2 In his decision, the judge reviewed the additional medical evidence submitted by the parties including the deposition of the employee's treating physician and the insurer's medical expert. The judge specifically adopted the treating doctor's medical findings that, as of August 2001, the employee was incapable of working, that a second spinal fusion, (his third surgery overall), performed on April 13, 2001, significantly increased the employee's medical disability, that no further surgery was planned, and that the employee was "just about as good as he 's going to get." (Dec. 9.) The judge also partially adopted the insurer physician's medical opinions, but only where they conformed to the treating doctor's opinion. (Dec. 10.)
3 At hearing, Ms. Gayman admitted that the job history she used in her report did not reflect as accurately as it could have the employee's actual job history. (Tr. 131.) She also testified that she had completely misclassified specific jobs that the employee had been engaged in and conversely misclassified corresponding positions when considering Mr. Schmidt's employability. (Tr. 120-132.)
4 General Laws c. 152, § 1 (7A), as amended by St. 1991, c. 398, reads in pertinent part:
If a compensable injury or disease [that] combines with a pre-existing condition, which resulted from an injury or disease not compensable under this chapter, to cause or prolong disability or a need for treatment, the resultant condition shall be compensable only to the extent such compensable injury or disease remains a major but not necessarily predominant cause of disability or need for treatment.
5 The judge notes this condition in his decision as "unrelated medical problems consisting of macular degeneration of his left eye that causes him difficulty with vision." (Dec. 6.) The better practice would have been for the judge to also note that the unrelated condition was not considered in his incapacity analysis.

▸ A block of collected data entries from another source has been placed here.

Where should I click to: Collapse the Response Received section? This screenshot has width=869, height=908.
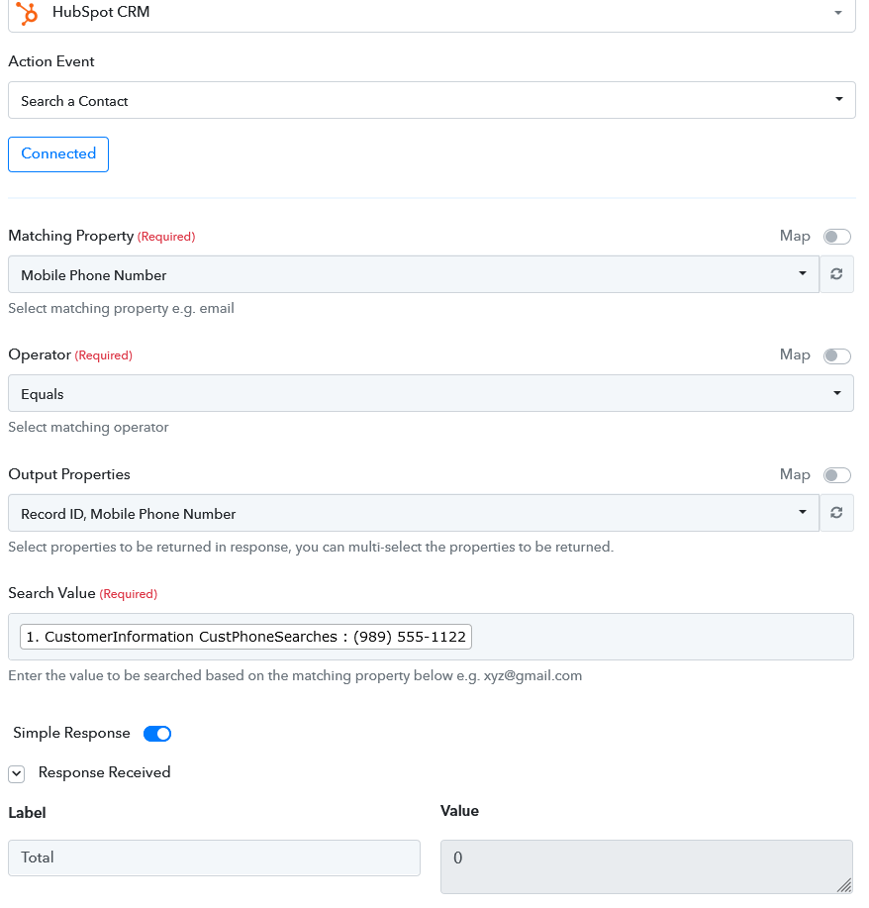[x=17, y=773]
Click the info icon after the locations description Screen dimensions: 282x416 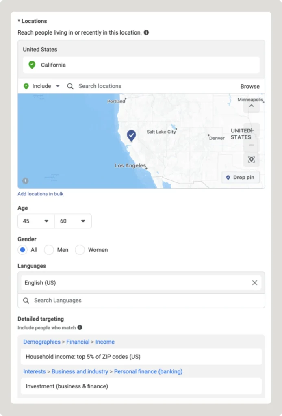pyautogui.click(x=146, y=33)
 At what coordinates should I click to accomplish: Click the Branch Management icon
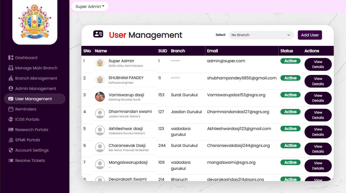[11, 78]
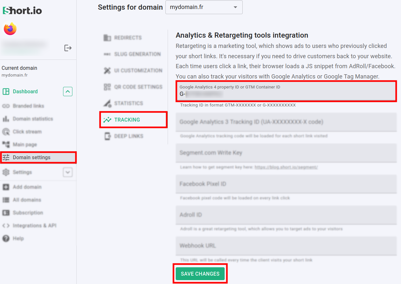The image size is (401, 284).
Task: Open the Redirects tab
Action: pos(127,38)
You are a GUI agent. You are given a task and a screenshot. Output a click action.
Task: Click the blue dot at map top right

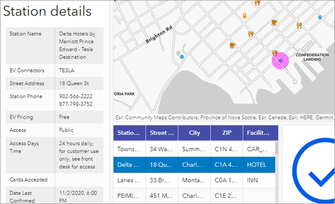pos(320,17)

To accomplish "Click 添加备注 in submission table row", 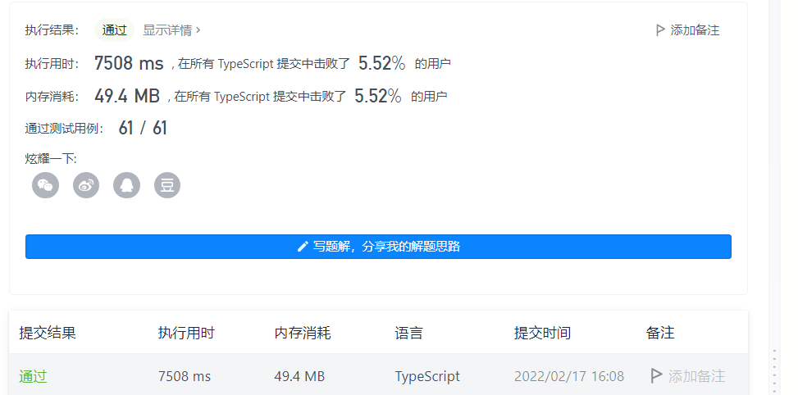I will click(688, 376).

6 The insurer had ample opportunity to make these inquiries, as depositions were taken of both doctors whose reports were offered when additional medical evidence was allowed. Further, the employee testified at length as to his twelve-year employment history of physically demanding work and periods in which he engaged in drafting, designing, writing reports and sketches despite the eye condition. (Tr. 9-17.)